The parties dispute whether Rhodes was arrested immediately upon the officers approaching her vehicle in the parkade on October 9, or whether she was arrested following questioning at the scene, and the finding of the Kohl's bag containing crack cocaine in the area. I believe it is unnecessary to resolve that dispute. For the reasons set forth above, I believe that probable cause existed for Rhodes' arrest when the officers initially approached her vehicle. Subsequent events (Rhodes telling officers that she had been there for only ten minutes and had not seen Brewer recently, and the recovery of crack cocaine within "eyeshot" of Rhodes) simply added additional facts supporting probable cause.

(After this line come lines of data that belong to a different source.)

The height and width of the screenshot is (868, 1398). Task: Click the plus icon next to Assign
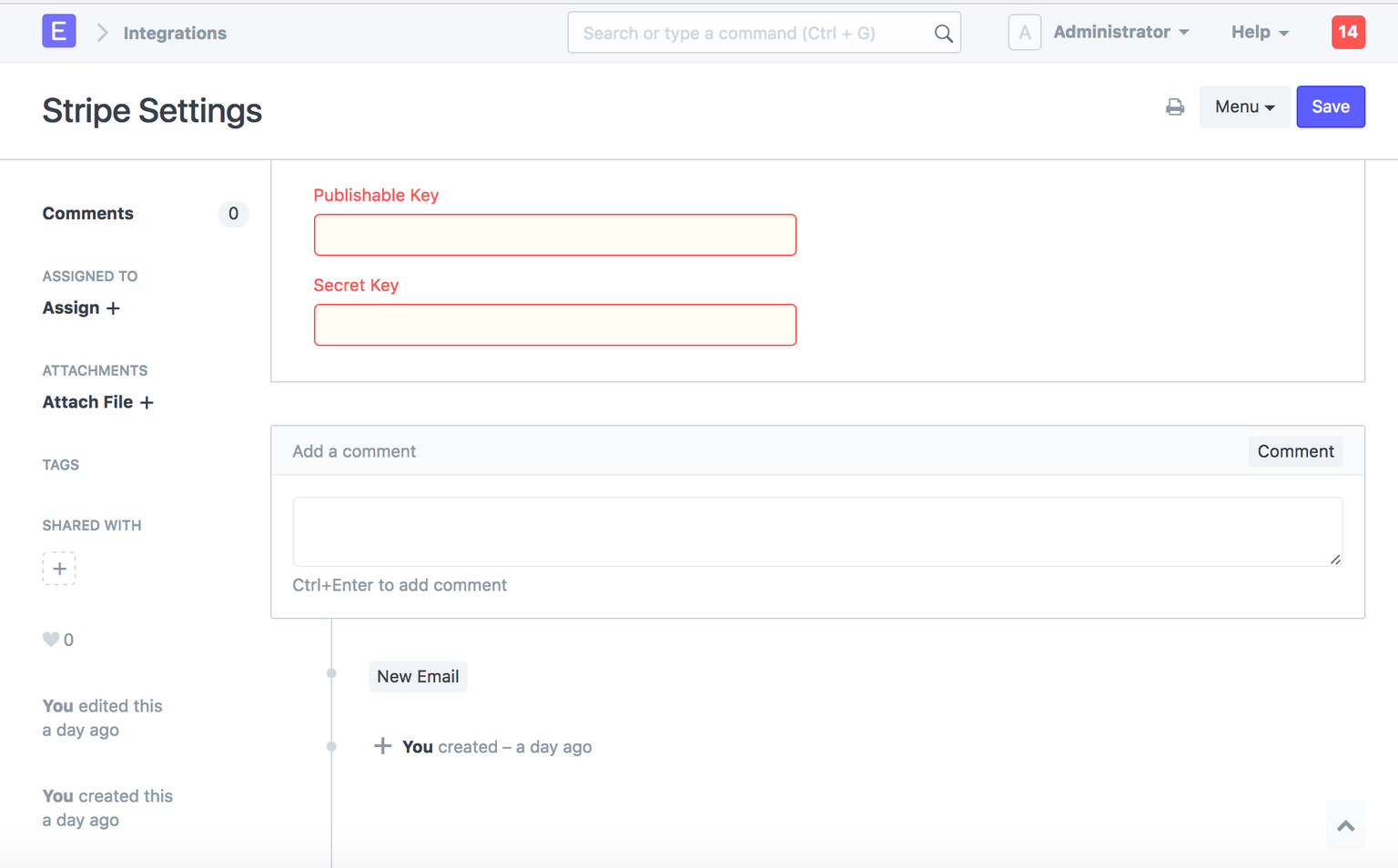pos(113,308)
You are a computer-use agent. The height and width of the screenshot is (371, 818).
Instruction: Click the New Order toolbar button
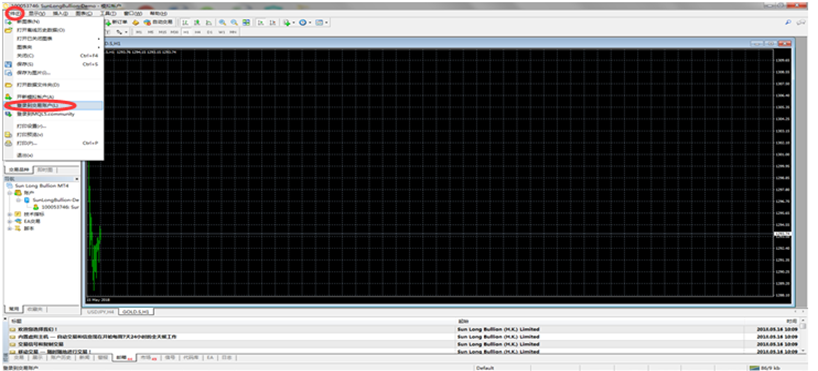coord(116,22)
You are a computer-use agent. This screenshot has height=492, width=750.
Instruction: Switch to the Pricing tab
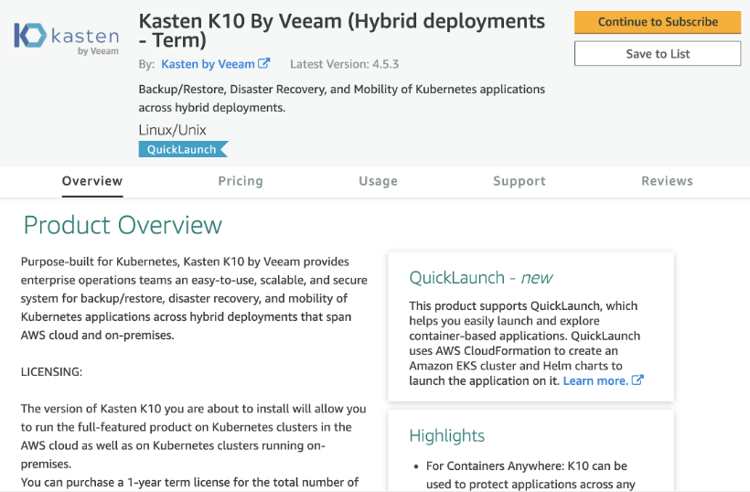click(241, 181)
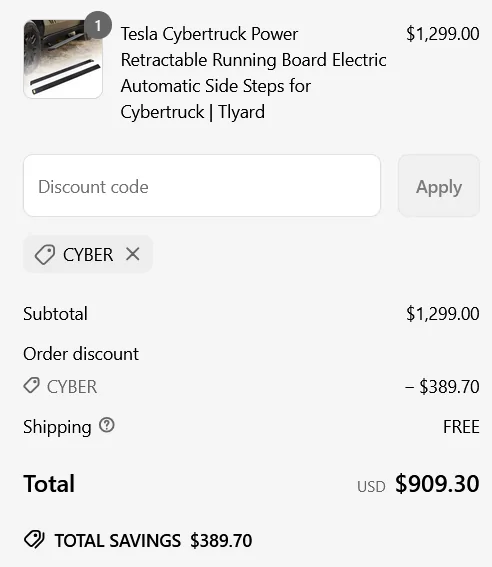Click the product price $1,299.00

[442, 34]
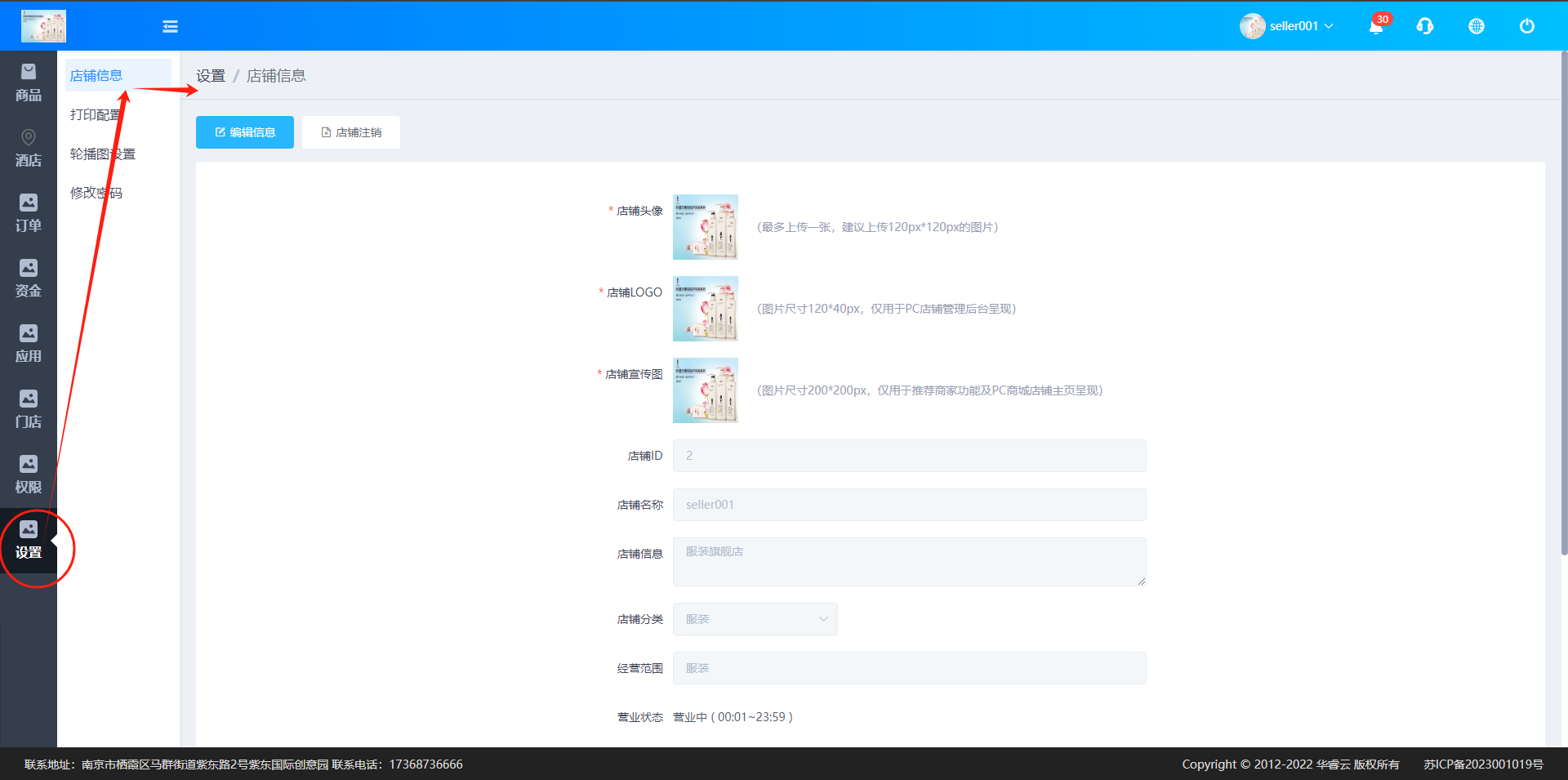Click the notification bell icon
Screen dimensions: 1568x780
1376,26
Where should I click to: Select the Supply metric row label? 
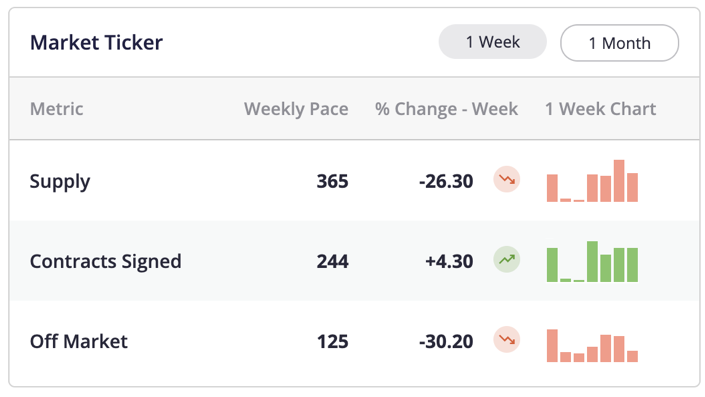click(60, 182)
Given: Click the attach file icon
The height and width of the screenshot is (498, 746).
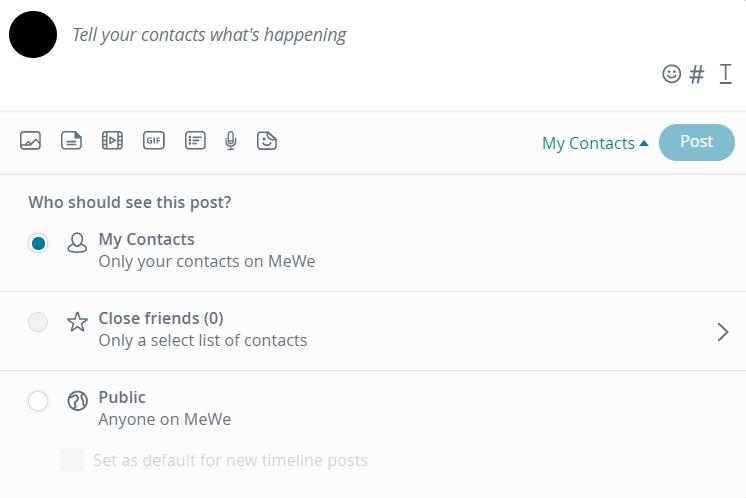Looking at the screenshot, I should click(x=71, y=141).
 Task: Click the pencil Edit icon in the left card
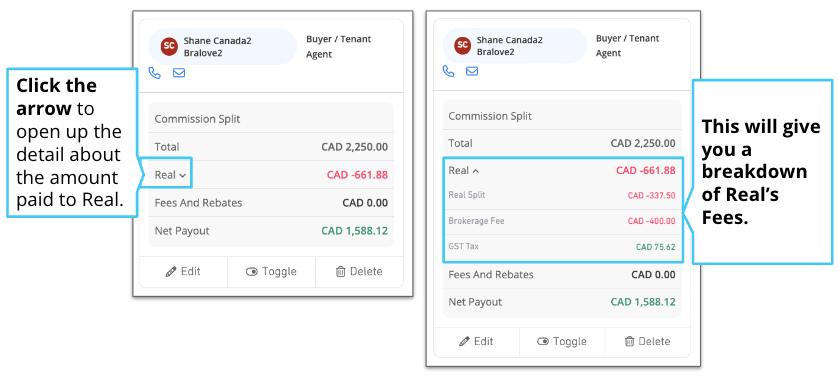171,272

The Court believes, however, that those additional facts were not necessary for a probable cause determination.

2. Were Rhodes' Statements Made Voluntarily?

Next, Rhodes claims that the statements made by her during the interrogation at the police department "were not voluntary and were procured by the use of improper threats against Ms. Rhodes' children by the interrogating officers." Rhodes argues that since her statements were not made voluntarily, they must be suppressed.

Brief in Support of Motion to Suppress (docket number 46-2) at 11.

"A waiver of the Fifth Amendment privilege against self-incrimination is valid if the waiver is made voluntarily, knowingly and intelligently." United States v. Gaddy, 532 F.3d 783, 788 (8th Cir. 2008). The standard to be applied by the Court in determining whether a statement is made voluntarily was summarized in United States v. LeBrun, 363 F.3d 715 (8th Cir. 2004):

"A statement is involuntary when it was extracted by threats, violence, or express or implied promises sufficient to overbear the defendant's will and critically impair his capacity for self-determination."
Whether a confession is involuntary is judged by the totality of the circumstances. The court must look at the "conduct of the officers and the characteristics of the accused." The government bears the burden of persuasion and must prove by a preponderance of the evidence that the challenged statements were voluntary.
Id. at 724 (internal citations omitted). See also United States v. Hyles, 479 F.3d 958, 966 (8th Cir. 2007).

In her brief, Rhodes claims that SA Wernli and TFO Moyle made various threats that her children "would be taken away from her." According to Rhodes, her will was overborne by the threats, rendering her subsequent admissions, and the written consent to search her apartment, involuntary. Rhodes' interrogation was not recorded and Rhodes did not testify, so the only account of the questioning is provided by the officers.

The interview room at the Cedar Rapids Police Department was apparently equipped to allow audio recording, but SA Wernli testified that it is the practice of the local drug task force not to record interrogations.

SA Wernli testified that he advised Rhodes that this was a "substantial case" and that "if she was prosecuted and found guilty she could spend time in prison." Rhodes was told that "these type of charges could be punishable up to 20 years or more." SA Wernli did not tell Rhodes that she or anyone else would receive 20 years, but told her that "it's a possibility to receive that amount of time."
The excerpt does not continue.